Under successive regimes, Pakistan has long maintained an untenable ambiguity about drone strikes, which has naturally fed into the assumption that Islamabad is fighting Washington’s war, while the presumed presence of Al Qaeda leaders and training camps in the region has enabled the US to claim that the territory is fair game in its ‘war on terror’. Last month, The New York Times quoted anonymous US officials as claiming that Al Qaeda operatives were abandoning their Pakistani haven and moving into Somalia and Yemen, the implication being that the Predator attacks had driven them away.
US President Barack Obama has more or less consistently been of the view that whereas the war against Iraq was sheer folly, the ****** venture is a legitimate means of averting terrorist attacks against his country. Although there can be little doubt that Al Qaeda, for whatever it’s worth, has had the US in its sights, the ambitions of the Taliban for the most part have been local, albeit couched in anti-American rhetoric, if only because that sort of rhetoric has resonance.
It is therefore amusing but not entirely surprising that opponents of Baitullah Mehsud have described him as being in thrall to the US, as well as India and Israel. After one of them, Qari Zainuddin Mehsud, was murdered by his bodyguard and had to be buried in a Shia graveyard in Dera Ismail Khan, his brother, Misbahuddin, defended the government’s Waziristan operation but also declared that the anti-Nato ‘jihad’ in Afghanistan would continue: “Pakistan’s government [has] always supported us in the jihad in Afghanistan,” he said.
Similarly, following the murder in Lahore of the anti-Taliban Barelvi cleric Sarfraz Naeemi, his son was quoted by The Washington Post as launching a diatribe “against the American, Israeli and Indian intelligence services, accusing them of supporting the Taliban in order to destabilise Pakistan and seize control of its nuclear arsenal”.
It wouldn’t matter much, of course, if such outlandish theories were a jihadist preserve. But they aren’t. The US may be the only country that has tried to live up to its commitments in the context of assisting refugees from Swat, yet the military authorities were understandably keen to avoid a visible American presence in the vicinity of the camps.
That the US has over the decades played a seriously deleterious role in Pakistani affairs is beyond dispute, but it has invariably done so at the behest and with the connivance of powerful local elements. Primary responsibility for the nation’s multifarious woes has always been indigenous. The ingrained habit of heaping most blame on outside forces hinders meaningful self-reflection. Mumbai mass murderer Ajmal Amir Kasab’s confession is an invaluable reminder of where the toxic combination of jihadist zeal and extreme anti-Indian prejudice can lead.

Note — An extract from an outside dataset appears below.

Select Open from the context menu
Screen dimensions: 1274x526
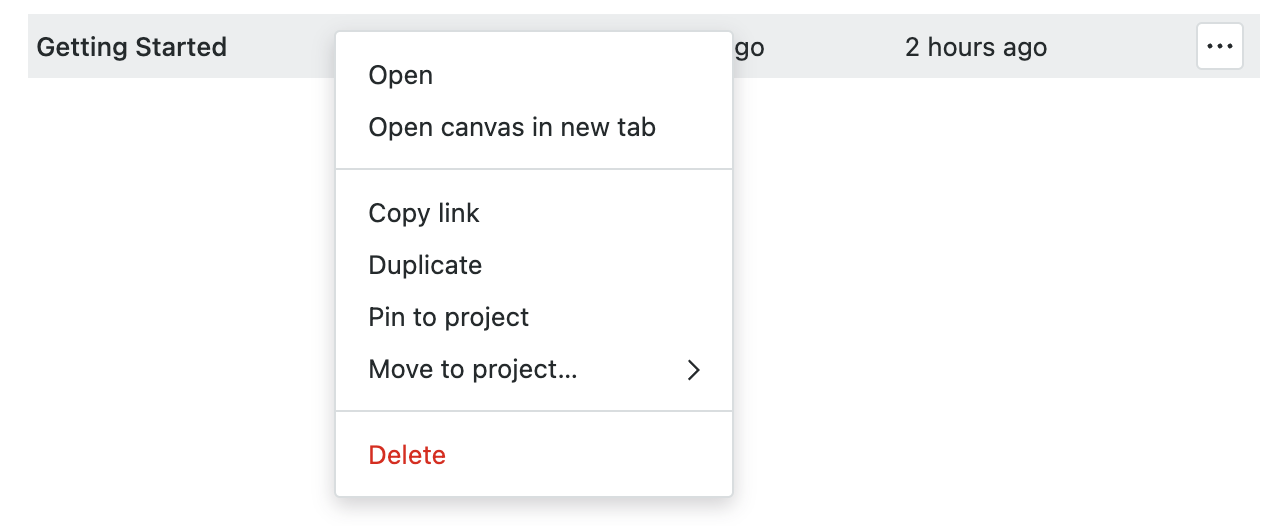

Were the nation collectively to gaze into a mirror, many of its worst foes should readily be apparent to the unbiased eye. However, certain distortions of vision have over the years almost acquired the status of a raison d’être and even 20:20 hindsight is a rarity. This is singularly unfortunate, given that ultimately the struggle for Pakistan must be waged and won — or lost — in the battlefield of ideas.